Stable carbon and oxygen isotope record od IODP Hole 306-U1313

The Mid-Pleistocene transition (MPT) was the time when quasi-periodic (? 100 kyr), high-amplitude glacial variability developed in the absence of any significant change in the character of orbital forcing, leading to the establishment of the characteristic pattern of late Pleistocene climate variability. It has long been known that the interval around 900 ka stands out as a critical point of the MPT, when major glaciations started occurring most notably in the northern hemisphere. Here we examine the record of climatic conditions during this significant interval, using high-resolution stable isotope records from benthic and planktonic foraminifera from a sediment core in the North Atlantic (Integrated Ocean Drilling Program Expedition 306, Site U1313). We have considered the time interval from late in Marine Isotope Stage (MIS) 23 to MIS 20 (910 to 790 ka). Our data indicate that interglacial MIS 21 was a climatically unstable period and was broken into four interstadial periods, which have been identified and correlated across the North Atlantic region. These extra peaks tend to contradict previous studies that interpreted the MIS 21 variability as consisting essentially of a linear response to cyclical changes in orbital parameters.
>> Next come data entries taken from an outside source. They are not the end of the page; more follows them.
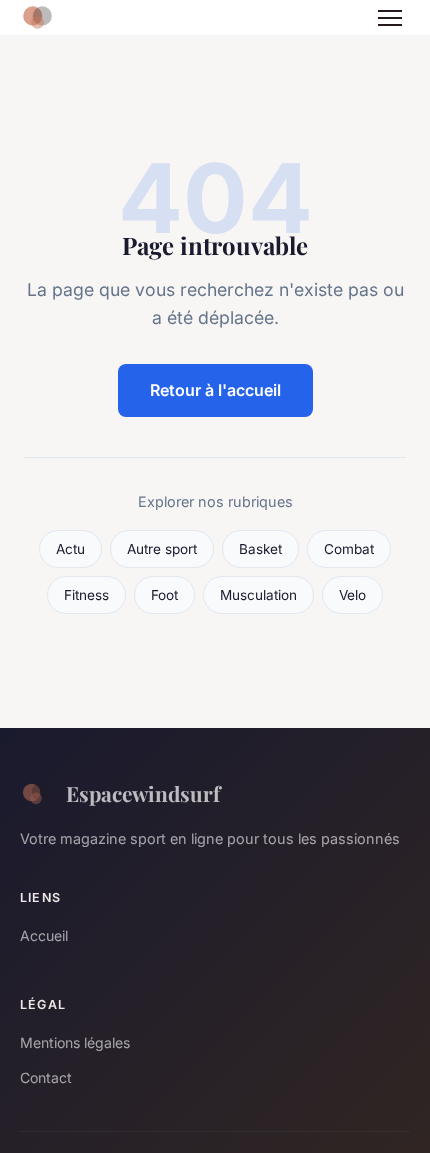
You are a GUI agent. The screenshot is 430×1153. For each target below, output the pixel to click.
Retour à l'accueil (215, 390)
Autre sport (162, 549)
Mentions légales (75, 1042)
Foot (164, 595)
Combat (349, 549)
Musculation (258, 595)
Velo (352, 595)
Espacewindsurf (143, 793)
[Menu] (390, 18)
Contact (46, 1077)
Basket (260, 549)
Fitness (86, 595)
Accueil (44, 935)
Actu (70, 549)
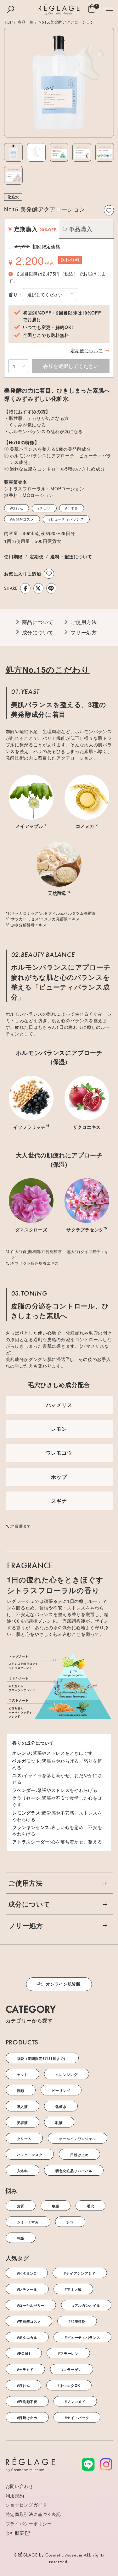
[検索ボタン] (10, 9)
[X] (38, 588)
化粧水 (13, 197)
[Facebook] (25, 588)
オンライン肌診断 (63, 1984)
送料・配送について (71, 556)
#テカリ (44, 508)
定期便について (86, 350)
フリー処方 (83, 632)
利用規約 (15, 2495)
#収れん (16, 508)
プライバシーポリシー (29, 2523)
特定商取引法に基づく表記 (33, 2514)
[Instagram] (106, 2464)
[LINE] (51, 588)
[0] (92, 10)
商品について (37, 621)
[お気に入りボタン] (109, 210)
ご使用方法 (83, 621)
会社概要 (15, 2533)
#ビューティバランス (66, 519)
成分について (37, 632)
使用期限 (13, 556)
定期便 (36, 556)
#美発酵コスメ (22, 519)
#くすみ (71, 508)
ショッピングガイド (26, 2504)
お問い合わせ (19, 2486)
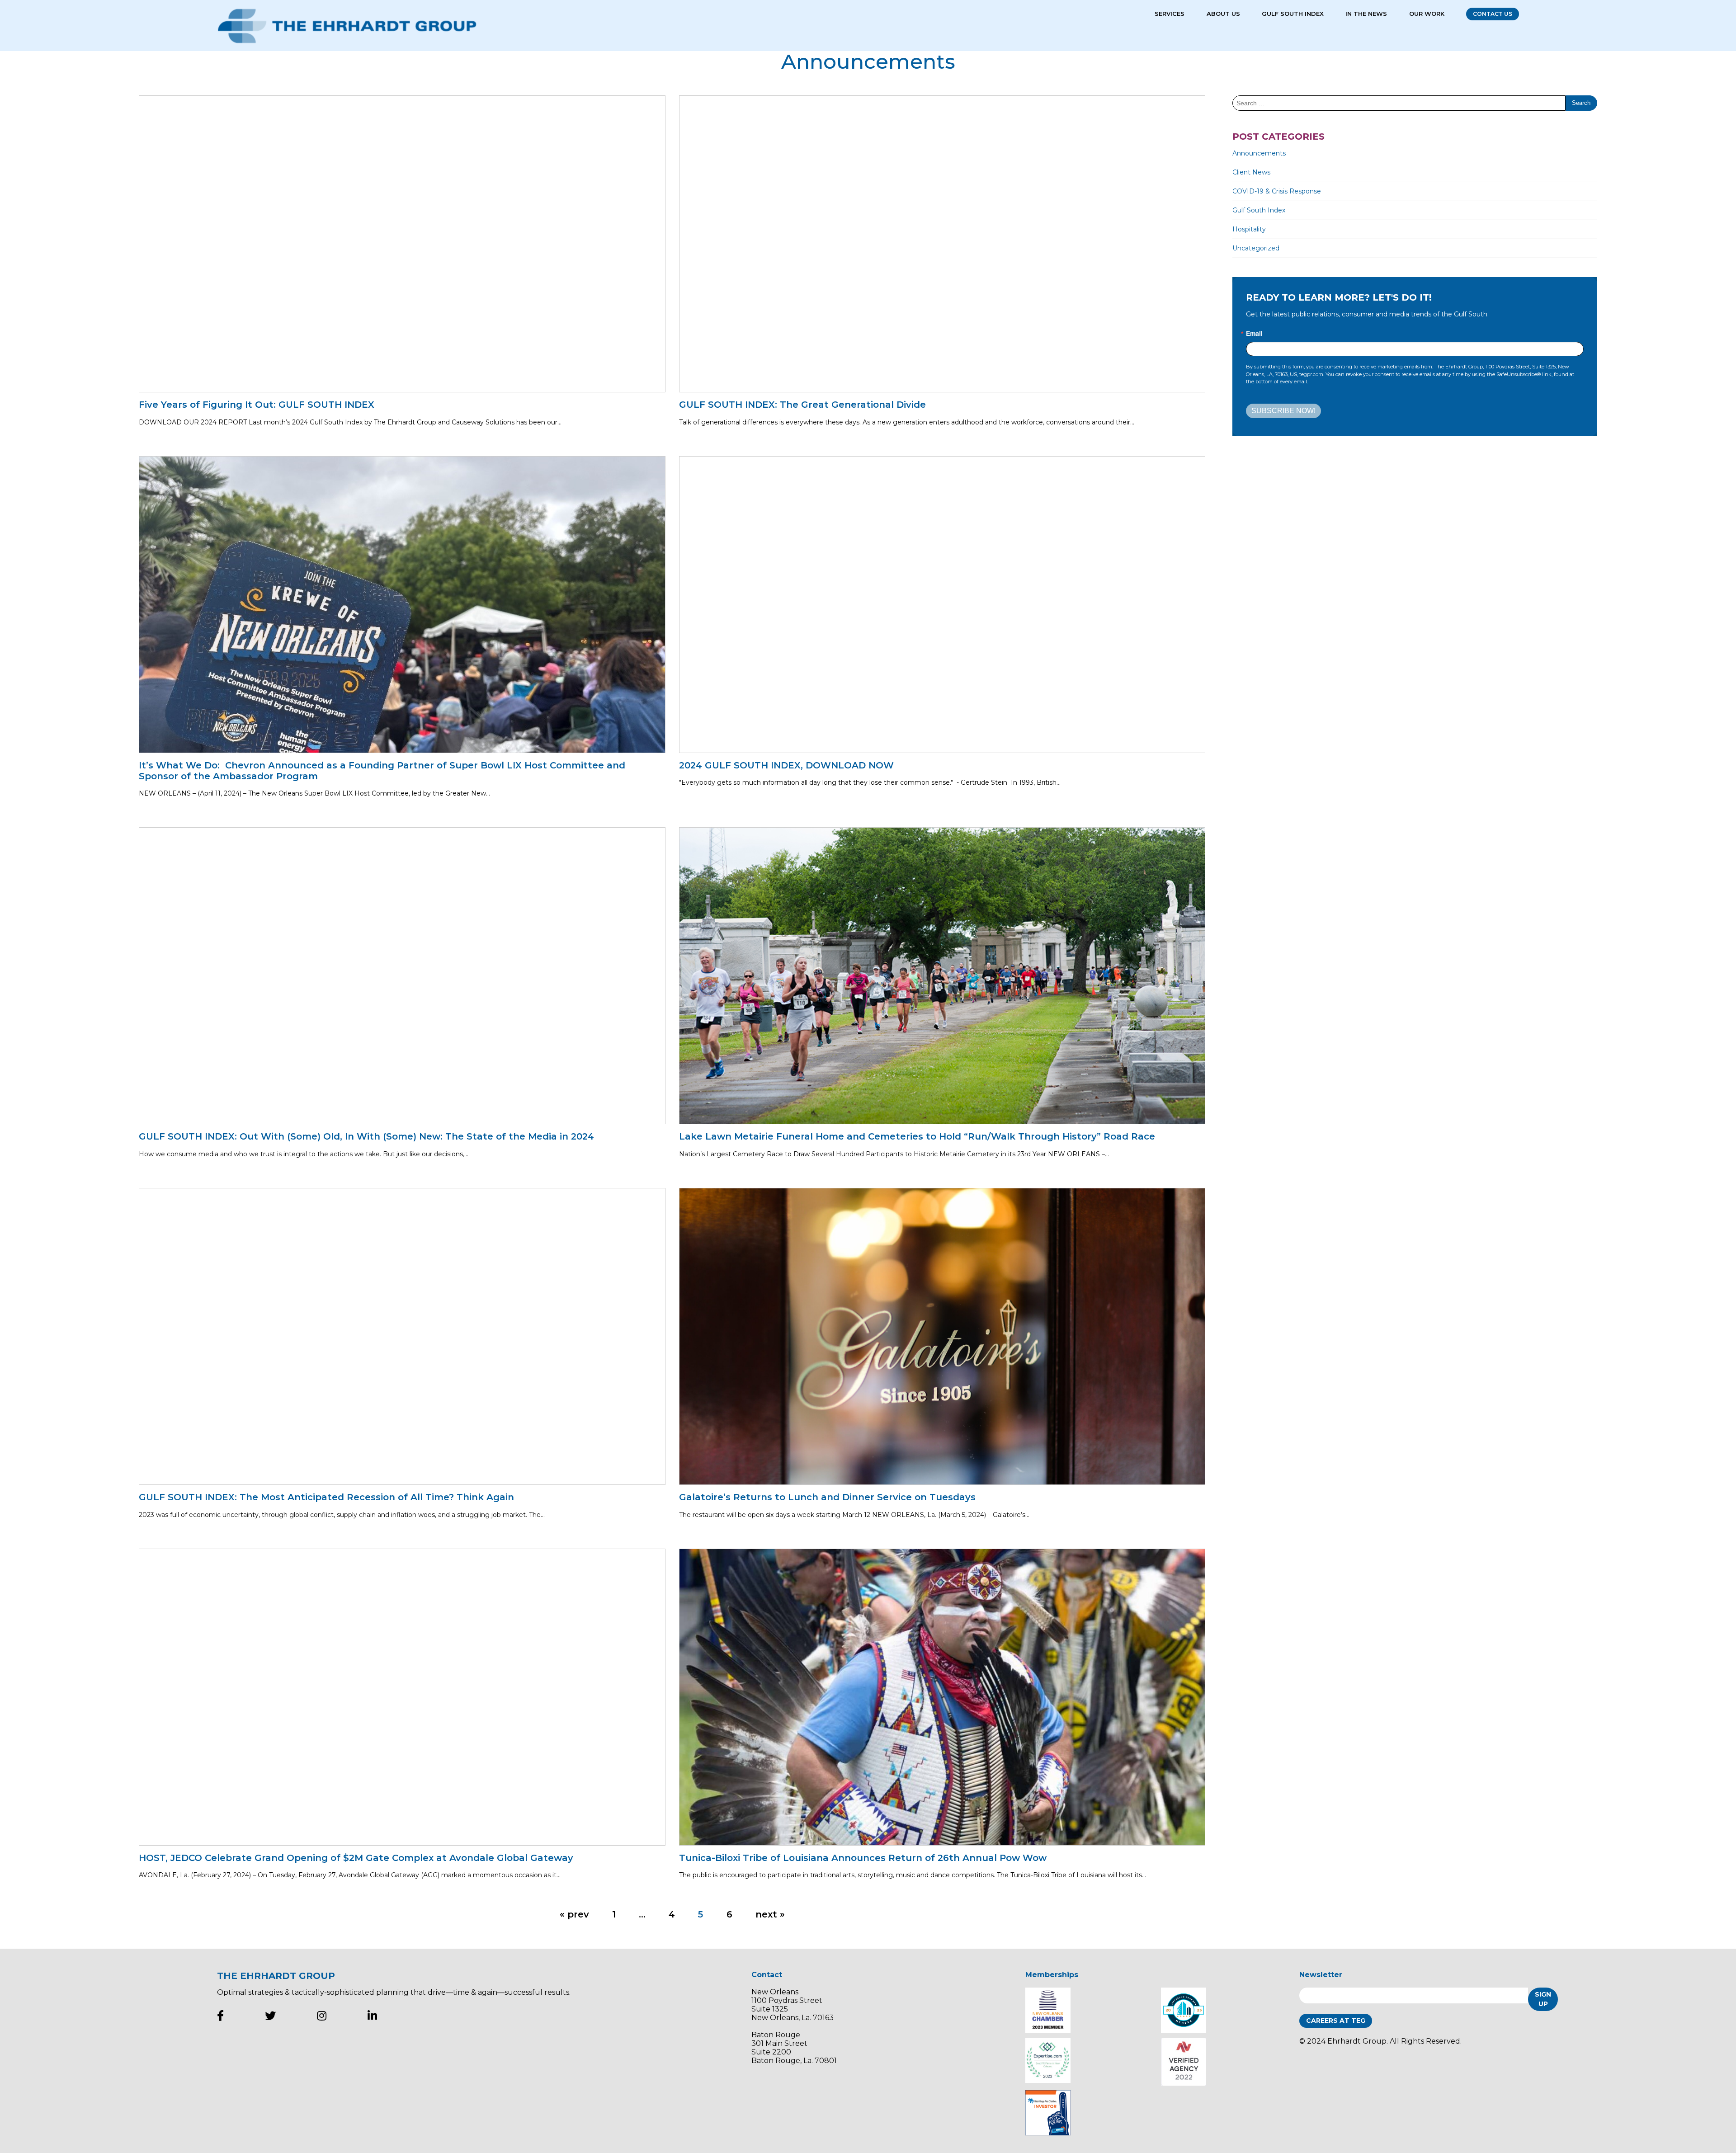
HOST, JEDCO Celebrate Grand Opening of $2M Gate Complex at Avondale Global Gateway (356, 1857)
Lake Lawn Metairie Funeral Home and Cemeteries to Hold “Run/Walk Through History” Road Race (921, 1136)
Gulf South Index (1293, 13)
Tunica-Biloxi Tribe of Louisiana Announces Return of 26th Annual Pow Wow (863, 1857)
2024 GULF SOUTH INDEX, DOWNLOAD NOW (786, 765)
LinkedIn (372, 2015)
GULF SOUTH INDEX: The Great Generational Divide (802, 404)
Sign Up (1543, 1999)
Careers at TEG (1335, 2020)
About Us (1223, 13)
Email (1254, 333)
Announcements (1259, 153)
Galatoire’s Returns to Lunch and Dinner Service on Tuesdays (827, 1497)
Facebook (220, 2015)
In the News (1366, 13)
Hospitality (1249, 229)
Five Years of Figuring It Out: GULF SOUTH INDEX (256, 404)
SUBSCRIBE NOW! (1283, 411)
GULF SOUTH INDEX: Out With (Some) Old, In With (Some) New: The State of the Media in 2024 (366, 1136)
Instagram (321, 2015)
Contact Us (1492, 13)
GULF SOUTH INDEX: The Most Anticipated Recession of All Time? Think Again (326, 1497)
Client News (1251, 172)
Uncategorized (1255, 248)
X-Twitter (270, 2015)
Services (1169, 13)
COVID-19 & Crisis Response (1276, 191)
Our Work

Cooling events in the surface record during MIS 21 were associated with low benthic carbon isotope excursions, suggesting a coupling between surface temperature changes and the strength of the Atlantic meridional overturning circulation. Time series analysis performed on the whole interval indicates that benthic and planktonic oxygen isotopes have significant concentrations of spectral power centered on periods of 10.7 kyr and 6 kyr, which is in agreement with the second and forth harmonic of precession. The excellent correspondence between the foraminifera d18O records and insolation variations at the Equator in March and September suggests that a mechanism related to low-latitude precession variations, advected to the high latitudes by tropical convective processes, might have generated such a response. This scenario accounts for the presence of oscillations at frequencies equal to precession harmonics at Site U1313, as well as the occurrence of higher amplitude oscillations between the MIS22/21 transition and most of MIS 21, times of enhanced insolation variability.